Así lo afirmó la doctora Arley Peñaloza Nolasco, coordinadora de Programas Médicos de la División Transversal de Salud Pediátrica y de la Mujer, quien destacó que con ello se busca contar con servicios de salud, además de un entorno social y normativo que protejan los derechos sexuales de las personas, desde la infancia hasta la etapa adulta. En conmemoración del Día Mundial de la Salud Sexual, que se celebra el 4 de septiembre, señaló que para brindar esta información y ponerla al alcance de la población, el Seguro Social utiliza diversos canales de difusión y estrategias comunitarias.


Entre estos canales, dijo, existen los módulos PrevenIMSS, las estrategias educativas ChiquitIMSS, Junior y JuvenIMSS, así como Envejecer activo.
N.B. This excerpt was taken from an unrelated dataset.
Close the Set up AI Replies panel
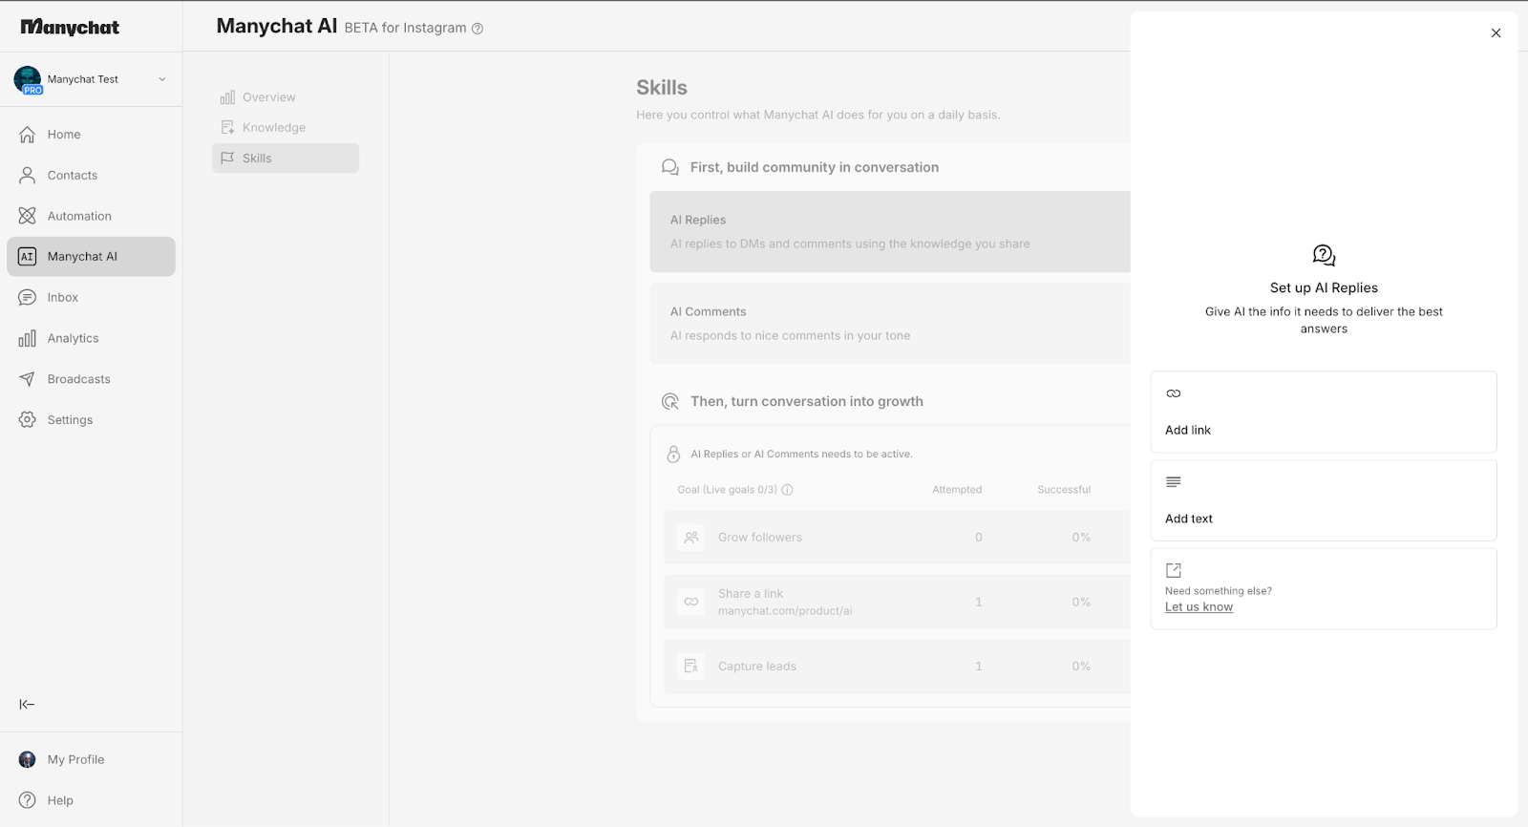coord(1496,33)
La doctora Peñaloza Nolasco estableció que, para garantizar la protección de los derechos sexuales de la derechohabiencia, el IMSS trabaja con mecanismos de confidencialidad y privacidad, aplicación de consentimientos informados relacionados con el control de la natalidad; aplicación de normativas internas y códigos de ética institucional, para asegurar un trato digno, incluyente y libre de discriminación, y atención prioritaria a los adolescentes.
Indicó que los derechos sexuales de las personas garantizan que puedan tomar decisiones libres, informadas y responsables sobre su cuerpo y vida sexual, libres de violencia, discriminación o coerción.
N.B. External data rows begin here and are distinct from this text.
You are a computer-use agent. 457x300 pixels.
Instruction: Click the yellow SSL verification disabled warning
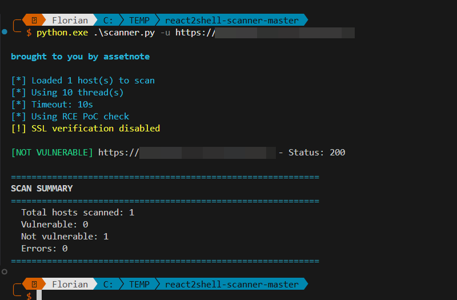[86, 129]
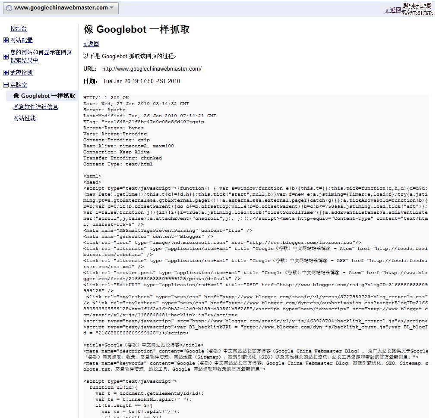Click the HTTP/1.1 200 OK response line
Image resolution: width=436 pixels, height=418 pixels.
pos(106,98)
Resaltó que más allá de estudios de laboratorio, existen indicadores claves para una salud sexual, tales como el bienestar físico (ausencia de infecciones de transmisión sexual o de disfunciones sexuales); autonomía y consentimiento (capacidad de decidir sobre su cuerpo, comunicar límites con claridad y participar en relaciones basadas en el respeto).
Además, vivencia de la sexualidad sin culpa, vergüenza, ansiedad, miedo o coerción, así como uso consciente de métodos de anticonceptivos y de protección, detalló.
Tener salud sexual, subrayó, forma parte de un proceso continuo que se adapta a las necesidades de cada etapa del desarrollo de las personas, por ello, va desde la infancia hasta la etapa de adulto mayor.